Геныч, завопив от счастья, занёс топор надо мной.
35 серия. Неожиданное воскрешение.
Топор был занесён надо мной, и острое лезвие, на котором предательски яркое Солнце играло весёлыми бликами, готово было в любую секунду обрушиться на мою шею. Две фразы бешено крутились у меня в голове, разгоняясь до скорости урагана, две глупые фразы, которые начисто вытеснили все мудрые и толковые размышления. Эти фразы: «Да как же так!» и «Хотели же сначала руки и ноги!» с завидным упорством формировались из всего, что я так настойчиво пытался осмыслить. Я думал, что перед смертью в мыслях у человека должна промелькивать вся его прожитая жизнь. Но не тут-то было! Напротив, вся моя жизнь вдруг погрузилась в мрачное забвение, как будто её и не было.
«Как же так!» - всплывало лишь на поверхность.

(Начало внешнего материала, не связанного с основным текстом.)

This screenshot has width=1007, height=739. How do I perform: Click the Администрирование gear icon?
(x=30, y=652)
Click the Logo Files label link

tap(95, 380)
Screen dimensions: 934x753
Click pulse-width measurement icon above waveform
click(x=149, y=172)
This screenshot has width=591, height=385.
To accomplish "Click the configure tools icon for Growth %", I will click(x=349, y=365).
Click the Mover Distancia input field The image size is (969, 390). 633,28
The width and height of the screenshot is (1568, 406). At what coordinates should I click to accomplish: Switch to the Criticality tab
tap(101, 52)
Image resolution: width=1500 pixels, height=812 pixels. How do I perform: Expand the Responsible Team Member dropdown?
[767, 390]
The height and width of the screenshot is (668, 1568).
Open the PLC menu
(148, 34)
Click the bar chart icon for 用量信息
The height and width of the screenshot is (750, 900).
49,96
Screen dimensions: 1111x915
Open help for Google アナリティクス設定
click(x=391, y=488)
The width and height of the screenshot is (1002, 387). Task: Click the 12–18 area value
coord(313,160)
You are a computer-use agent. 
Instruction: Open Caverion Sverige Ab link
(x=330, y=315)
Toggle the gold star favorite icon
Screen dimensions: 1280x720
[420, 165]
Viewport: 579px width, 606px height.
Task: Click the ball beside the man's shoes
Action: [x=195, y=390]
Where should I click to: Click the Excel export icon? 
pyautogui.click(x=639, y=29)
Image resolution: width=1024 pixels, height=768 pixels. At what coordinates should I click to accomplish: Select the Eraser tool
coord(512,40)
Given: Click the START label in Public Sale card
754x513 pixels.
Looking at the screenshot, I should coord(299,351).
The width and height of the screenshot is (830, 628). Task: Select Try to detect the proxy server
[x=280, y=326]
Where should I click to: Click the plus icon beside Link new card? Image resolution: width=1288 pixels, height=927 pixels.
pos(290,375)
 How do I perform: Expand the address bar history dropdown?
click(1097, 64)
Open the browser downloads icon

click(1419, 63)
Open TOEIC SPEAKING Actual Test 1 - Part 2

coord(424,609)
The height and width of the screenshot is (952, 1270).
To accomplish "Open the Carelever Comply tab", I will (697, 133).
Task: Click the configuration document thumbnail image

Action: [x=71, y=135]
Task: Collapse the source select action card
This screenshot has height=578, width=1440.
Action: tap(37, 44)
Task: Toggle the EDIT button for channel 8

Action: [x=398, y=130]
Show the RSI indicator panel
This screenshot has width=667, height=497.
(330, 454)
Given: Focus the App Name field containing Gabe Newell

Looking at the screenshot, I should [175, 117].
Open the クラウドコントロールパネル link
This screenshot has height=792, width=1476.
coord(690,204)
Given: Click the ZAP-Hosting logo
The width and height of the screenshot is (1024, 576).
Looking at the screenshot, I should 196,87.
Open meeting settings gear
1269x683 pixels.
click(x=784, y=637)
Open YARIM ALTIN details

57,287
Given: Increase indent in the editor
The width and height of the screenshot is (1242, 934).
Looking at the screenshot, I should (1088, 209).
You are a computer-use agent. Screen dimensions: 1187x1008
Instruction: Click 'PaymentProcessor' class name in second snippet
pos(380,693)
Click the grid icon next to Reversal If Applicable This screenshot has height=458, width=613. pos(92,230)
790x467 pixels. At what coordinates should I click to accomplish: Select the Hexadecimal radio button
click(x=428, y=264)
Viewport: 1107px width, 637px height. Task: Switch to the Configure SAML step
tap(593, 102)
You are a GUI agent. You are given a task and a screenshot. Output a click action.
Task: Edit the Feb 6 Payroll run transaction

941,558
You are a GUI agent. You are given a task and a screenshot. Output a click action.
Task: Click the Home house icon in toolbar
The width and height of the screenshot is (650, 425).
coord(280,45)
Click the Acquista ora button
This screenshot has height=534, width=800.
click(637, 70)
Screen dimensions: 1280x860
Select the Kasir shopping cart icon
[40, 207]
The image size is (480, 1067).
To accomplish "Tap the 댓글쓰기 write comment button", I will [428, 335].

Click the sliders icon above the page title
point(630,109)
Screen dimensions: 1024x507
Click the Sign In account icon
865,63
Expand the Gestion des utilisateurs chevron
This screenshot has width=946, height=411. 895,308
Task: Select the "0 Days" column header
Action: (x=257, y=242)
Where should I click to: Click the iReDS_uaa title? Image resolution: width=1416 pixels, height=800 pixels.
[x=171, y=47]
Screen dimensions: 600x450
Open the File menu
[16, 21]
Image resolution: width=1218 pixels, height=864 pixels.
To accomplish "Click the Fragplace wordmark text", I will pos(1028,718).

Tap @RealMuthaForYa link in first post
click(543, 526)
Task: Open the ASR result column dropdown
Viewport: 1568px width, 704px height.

В глазах фиксировались всякие глупости, типа бликов на лезвии топора, травинки, пробивающейся из пенька, что рос возле эшафота, носовой платок с изящными розовыми кружевами, торчащий аккуратным треугольником из штанов Геныча. Зачем это!
От обиды я зажмурил глаза. В голове затрещало: «Вот сейчас будет всё! Как же так! Где ж он! Как же так! Не хочу! Как же так!»